Inmitten von hunderten Fruchtkreationen
Die sich schon allein ob des Obstwertes lohnen
Brütet kühl jener Standard ganz ohne Verkleidung
Und die Wahl, die auf ihn fällt, ist keine Entscheidung

Will: Dieses fädrig verwob'ne Vanillegekräusel
Unter erbeerversüßendem Saucenbehang
Und den weißschokoknackigen Fettzuckerstreusel!
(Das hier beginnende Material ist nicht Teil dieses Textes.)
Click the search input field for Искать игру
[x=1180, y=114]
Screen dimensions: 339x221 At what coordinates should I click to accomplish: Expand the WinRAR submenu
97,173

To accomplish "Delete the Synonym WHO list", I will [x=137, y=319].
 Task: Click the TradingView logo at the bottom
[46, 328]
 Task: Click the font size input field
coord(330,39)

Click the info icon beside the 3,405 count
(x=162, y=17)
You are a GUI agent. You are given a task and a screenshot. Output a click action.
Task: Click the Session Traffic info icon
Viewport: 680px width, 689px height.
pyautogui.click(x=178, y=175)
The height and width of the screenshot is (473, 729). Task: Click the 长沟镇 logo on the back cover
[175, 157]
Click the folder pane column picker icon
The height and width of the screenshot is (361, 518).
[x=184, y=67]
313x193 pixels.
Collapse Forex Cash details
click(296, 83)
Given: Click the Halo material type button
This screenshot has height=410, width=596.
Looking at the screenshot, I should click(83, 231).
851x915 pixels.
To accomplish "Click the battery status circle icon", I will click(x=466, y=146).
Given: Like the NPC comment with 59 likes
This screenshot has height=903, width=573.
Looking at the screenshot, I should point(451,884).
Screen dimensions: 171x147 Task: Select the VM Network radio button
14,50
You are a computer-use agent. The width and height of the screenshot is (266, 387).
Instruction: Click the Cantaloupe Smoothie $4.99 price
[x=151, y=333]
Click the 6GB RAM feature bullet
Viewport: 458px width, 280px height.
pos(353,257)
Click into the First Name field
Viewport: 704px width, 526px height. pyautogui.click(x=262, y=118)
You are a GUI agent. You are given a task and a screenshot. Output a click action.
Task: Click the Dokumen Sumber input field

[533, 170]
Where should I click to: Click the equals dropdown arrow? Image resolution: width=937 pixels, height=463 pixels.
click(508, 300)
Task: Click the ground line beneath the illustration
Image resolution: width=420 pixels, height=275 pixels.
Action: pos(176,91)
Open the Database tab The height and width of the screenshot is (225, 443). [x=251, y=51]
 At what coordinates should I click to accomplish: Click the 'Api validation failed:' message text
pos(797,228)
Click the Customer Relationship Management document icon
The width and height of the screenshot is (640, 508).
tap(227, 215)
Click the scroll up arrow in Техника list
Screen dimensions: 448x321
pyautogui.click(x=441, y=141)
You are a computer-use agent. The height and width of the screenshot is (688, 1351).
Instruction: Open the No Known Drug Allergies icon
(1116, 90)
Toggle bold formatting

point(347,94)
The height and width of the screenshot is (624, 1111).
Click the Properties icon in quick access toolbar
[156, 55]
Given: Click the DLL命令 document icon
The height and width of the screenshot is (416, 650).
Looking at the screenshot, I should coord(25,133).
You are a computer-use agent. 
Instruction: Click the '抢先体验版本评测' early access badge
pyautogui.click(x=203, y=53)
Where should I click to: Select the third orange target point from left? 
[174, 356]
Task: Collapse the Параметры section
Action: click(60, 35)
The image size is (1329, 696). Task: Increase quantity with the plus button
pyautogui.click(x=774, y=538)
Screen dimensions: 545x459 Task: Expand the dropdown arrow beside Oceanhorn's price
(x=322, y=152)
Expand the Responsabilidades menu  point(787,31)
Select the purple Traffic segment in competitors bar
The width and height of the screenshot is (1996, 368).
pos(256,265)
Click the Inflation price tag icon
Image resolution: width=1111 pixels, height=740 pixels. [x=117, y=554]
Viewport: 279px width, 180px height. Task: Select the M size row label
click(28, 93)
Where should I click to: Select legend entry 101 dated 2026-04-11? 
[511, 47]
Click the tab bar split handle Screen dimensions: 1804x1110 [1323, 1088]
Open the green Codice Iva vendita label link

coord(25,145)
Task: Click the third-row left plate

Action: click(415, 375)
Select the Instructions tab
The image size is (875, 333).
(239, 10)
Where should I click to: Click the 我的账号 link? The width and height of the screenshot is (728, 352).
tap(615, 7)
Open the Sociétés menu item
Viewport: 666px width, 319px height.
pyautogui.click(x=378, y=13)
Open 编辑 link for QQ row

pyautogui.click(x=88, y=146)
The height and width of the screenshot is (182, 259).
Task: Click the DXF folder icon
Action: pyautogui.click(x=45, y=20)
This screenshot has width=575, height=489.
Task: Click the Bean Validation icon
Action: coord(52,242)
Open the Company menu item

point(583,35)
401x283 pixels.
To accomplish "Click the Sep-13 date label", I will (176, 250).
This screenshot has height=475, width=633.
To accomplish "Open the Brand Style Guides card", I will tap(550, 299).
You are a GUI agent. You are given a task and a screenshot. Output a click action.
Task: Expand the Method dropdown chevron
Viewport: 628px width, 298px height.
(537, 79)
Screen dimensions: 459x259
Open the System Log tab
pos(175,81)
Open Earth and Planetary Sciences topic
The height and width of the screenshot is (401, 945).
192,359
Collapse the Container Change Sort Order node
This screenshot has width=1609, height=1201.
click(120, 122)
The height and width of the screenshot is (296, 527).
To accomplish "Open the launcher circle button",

Ein mit meiner Kindheit verknoteter Zwang

Und auf dem Grat zum Ewig Gerne
Genieß ich, dass die tief im Kerne
Eis geword'ne Sahne is
Schon von der Haptik Leckerbiss!

Doch ahn ich wohl, dass eines Tages
Sitz ich in 'nem Café und wag es
Am Standard vorbei etwas andres zu wählen

Fortan wird auch dort dann die Auswahl mich quälen

Salzach & das neunhundertneunzehnte Gedicht

Salzach bei Burghausen

Ripostegedicht auf das Liebe-Brauen-Blumen-Ghasel von Hafis

Ohne Titel

Mir wird so blumig
Wenn beharrlich
Deine Wimpern klimpern
In einem Bett aus Blütenblättern
Wär's jetzt schön zu p....
Nein, also bitte, das sag ich jetzt nicht!
Wozu willst du mich denn da zwingen, Gedicht!?
Ich wollte mit Versen auf Daunenpantoffeln
Bloß morgentauzärtlich betropfen
Was von Blütenstaubstempeln zu Früchten gereift
Im Wunsch, meine Liebste zu st...
Ach, Mensch, dieses Reimen bringt mich noch in Verruf!
Aber das bin nicht ich, der solch Anstöße schuf!
Ich wollt' nur leis preisen
Die Brauen der Braut
Gleich dem Flockengewölk unterm stahlblauen Himmel
Und mit meines Schöpfers unendlicher Gnad
Frohlockt nun mein vorfreudigst bebender ...
Ach, vollkommene Ruh - da ich neben dir döse
Benebelt vom rosigen Duft deiner ...
Ich will Schwüre in Rinden
Von dir schwärmend ritzen
Und unentwegt mit Sper... spr... ...

Warum nur trifft heut meine Reime
Die volle Wucht der Unzuchtkeime?!
Ich hatte ja wirklich nur Reinstes im Sinn!
Alleine der Reim trieb mich immer wo hin!

Nun füg dich meiner Absicht, du schlimmes Gedicht
Benimm dich gefälligst - sonst schreib ich dich nicht!